First off, my mother had recently redecorated our modest home. We had new, lightly colored rugs in several upstairs rooms.

Second, we thought it was a good idea to tell people they couldn’t smoke in the house. However, we also told them that it would be dandy to smoke in the enclosed car garage.

Lastly, you know, we had a bunch of light-weight teenagers drinking unsupervised. On New Year’s Eve.

Disaster — mostly of the puking-on-the-new-rugs variety — ensued.

No one died, thank goodness, and no fires were started. Several of the new rugs were baptized with vomit. Frankly, I couldn’t tell you the whole timeline of events because I spent most of the evening passed out in my sister’s room. (Alone, I assure you.)

I still can’t drink gin, nearly 22 years later. This debaucherous night may also be the reason I am a vegetarian; I have vague memories of regurgitating a McDonald’s Big Mac quite forcefully in the upstairs bathroom. (For the record, none of the puke on the new rugs was mine.)

At one point, N managed to rouse me for midnight — yes, I got drunk, puked, and passed out before the ball dropped, thank you very much — and shortly thereafter we kicked everyone out and started Operation Clean Up.

We did a great job cleaning up. Probably a little too good a job actually. But, no puke stains!

We made a number of mistakes, though. Starting with the “smoke in the garage” idea. The garage stunk. Smelled like a beer-covered ashtray. Unfortunately, none of us noticed at 2 in the morning. We were focused on gathering up empty beer cans and liquor bottles, and scrubbing the rugs. We also, as part of cleaning, left the ceiling fans in the family room on in an attempt to air out the house. Between the smell of the garage and the fans on full blast when my parents came home, we were busted.

There was also the fact that someone ratted us out to M’s parents. They got an anonymous phone call at 3 a.m. We found them waiting up for us when we tried to sneak in the house at 6 that morning. (Remember, this was the days before cell phones.) I thought M’s father was going to flay us. He was LIVID. After yelling at us for lying, he threatened to tell our parents himself if we didn’t come clean (N and I, that is).

We came clean. I actually did have to work on New Year’s Day, and went into the video store with my first ever hangover. I called home when I knew my parents would be there.

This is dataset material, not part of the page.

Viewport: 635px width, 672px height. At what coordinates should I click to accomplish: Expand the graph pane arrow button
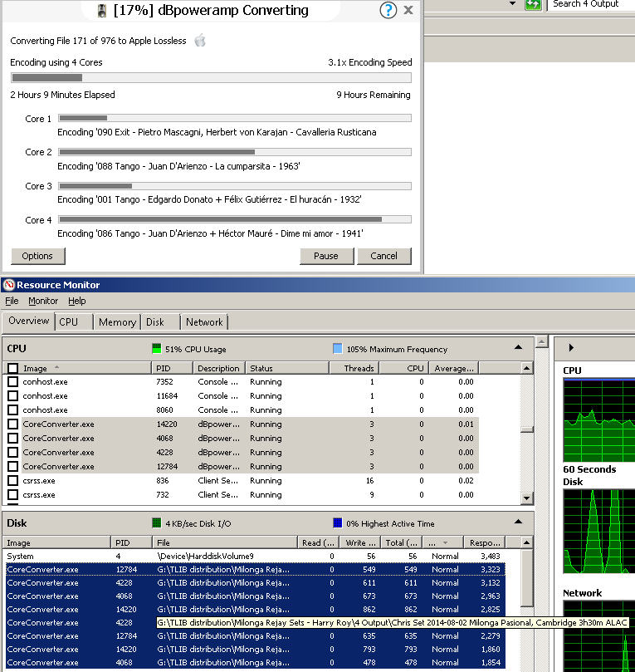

My dad answered. “Dad,” I croaked. “I have something to tell you.”

He did not sound surprised to hear this bit of information. My dad recalled later pulling into the garage and getting out of the car. He said he took one whiff, and looked over at my mother. “I hope she doesn’t think she got away with it,” he remembers telling her.

I was grounded for a month. No social events, no friends over, no nothing. School, work, home. That was my life for a month. To this day, I can’t believe M, N, and I were even allowed to talk to each other on the phone. I guess our parents didn’t want to completely forbid us from interacting with each other.

The worst part wasn’t the grounding. It was the collective weight of our parents’ disappointment. It was that we lost the trust that we all had taken for granted. I almost wish my parents had yelled and thrown things at me.

On my 18th birthday, my parents relented and let M, N, and I go to a movie together. We embraced at the mall like long-lost siblings, and we all vowed to never, ever do something as stupid as throwing a party (or drinking gin in excess) ever again. (I can’t speak to the throw-a-party part, but I am still gin-free. I can barely stand the smell.)

I also received this short but solemn lecture from my Dad: “You are 18 now. A grown up. Which means next time, you can go to jail.”

What was the worst thing you got caught doing in high school? How long were you grounded?